Proteins and RNA are unique among known polymers in their ability to adopt compact and well-defined folding patterns. These two biopolymers can perform complex chemical operations such as catalysis and highly selective recognition, and these functions are linked to folding in that the creation of an active site requires proper juxtaposition of reactive groups. So the development of new types of polymeric backbones with well-defined and predictable folding propensities ('foldamers') might lead to molecules with useful functions. The first step in foldamer development is to identify synthetic oligomers with specific secondary structural preferences. Whereas alpha-amino acids can adopt the well-known alpha-helical motif of proteins, it was shown recently that beta-peptides constructed from carefully chosen beta-amino acids can adopt a different, stable helical conformation defined by interwoven 14-membered-ring hydrogen bonds (a 14-helix; Fig. 1a). Here we report that beta-amino acids can also be used to design beta-peptides with a very different secondary structure, a 12-helix (Fig. 1a). This demonstrates that by altering the nature of beta-peptide residues, one can exert rational control over the secondary structure.

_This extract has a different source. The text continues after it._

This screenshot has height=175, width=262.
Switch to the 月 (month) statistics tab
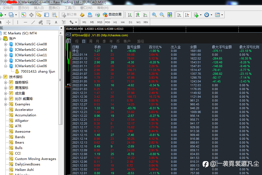click(x=97, y=41)
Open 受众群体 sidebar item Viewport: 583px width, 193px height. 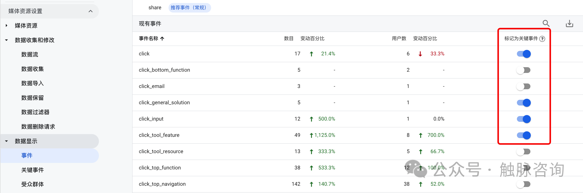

蛋白质和RNA在已知聚合物中独具特色,能够呈现紧密且明确的折叠模式。这两种生物聚合物可执行复杂的化学操作,如催化作用和高度选择性识别,并且这些功能与折叠相关,因为活性位点的形成需要反应基团的恰当并列。因此,开发具有明确且可预测折叠倾向的新型聚合物主链(“折叠体”)可能会产生具有实用功能的分子。折叠体开发的第一步是识别具有特定二级结构偏好的合成寡聚物。虽然α-氨基酸可以呈现蛋白质中众所周知的α-螺旋基序,但最近研究表明,由精心挑选的β-氨基酸构建的β-肽可以呈现由交织的14元环氢键定义的不同的稳定螺旋构象(14-螺旋;图1a)。在此,我们报告β-氨基酸还可用于设计具有截然不同二级结构——12-螺旋(图1a)的β-肽。这表明通过改变β-肽残基的性质,能够对二级结构进行合理控制。